Synthesis of fluorine-18-labeled biotin derivatives: biodistribution and infection localization.
Academic Article
Overview
abstract
UNLABELLED: Recently there has been much interest in the exploitation of the high binding affinity of avidin/biotin as a means of targeting drugs and radionuclides for in vivo applications. We are interested in broadening the application of the avidin/biotin complex to PET. To this end we set out to prepare 18F-labeled biotin analogs.
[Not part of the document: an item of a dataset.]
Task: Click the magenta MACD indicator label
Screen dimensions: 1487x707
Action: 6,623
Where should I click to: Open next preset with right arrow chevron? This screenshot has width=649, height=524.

METHODS: Two 18F biotin derivatives, [3aS-(3a alpha,4 beta,6a alpha)]-hexahydro-2-oxo-1H-thieno[3,4- d]imidazole-4-(N-3-(1-[18F]fluoropropyl))pentanamide (1) and [3aS-(3a alpha,4 beta,6a alpha)]-tetrahydro-4-(5-(1-[18F]fluoropentyl)- 1H-thieno[3,4-d]imidazol-2(3H)-(2) were prepared with high specific activity (NCA) and evaluated for their potential in infection localization. RESULTS: Compound 1 binds to avidin and the biodistribution of these derivatives were studied in Escherichia coli infected rats. Half of the infected rats were treated with avidin 24 hr prior to intravenous injection of the 18F-labeled biotin analogs. Biotin 1, without avidin pretreatment, showed a selectivity of 6.08 +/- 1.12 for infection compared to normal muscle. With avidin pretreatment, selectivity increased slightly, giving an infection to normal muscle ratio of 6.39 +/- 0.96. In contrast, the biodistribution of biotin 2 indicated more binding to normal muscle with an infection to normal muscle ratio of 0.58 +/- 0.07. This lack of selectivity illustrates the importance of the side-chain amide group in infection localization. There was some defluorination of 1 and 2, as evidenced by increased 18F bone uptake after 60 min: 2.94 +/- 0.37 and 1.17 +/- 0.21 %IG/g +/- s.d., respectively. CONCLUSIONS: Biotin derivatives could be radiofluorinated with high specific activity. Biotin 1, is a potential positron tomography tracer for infection imaging.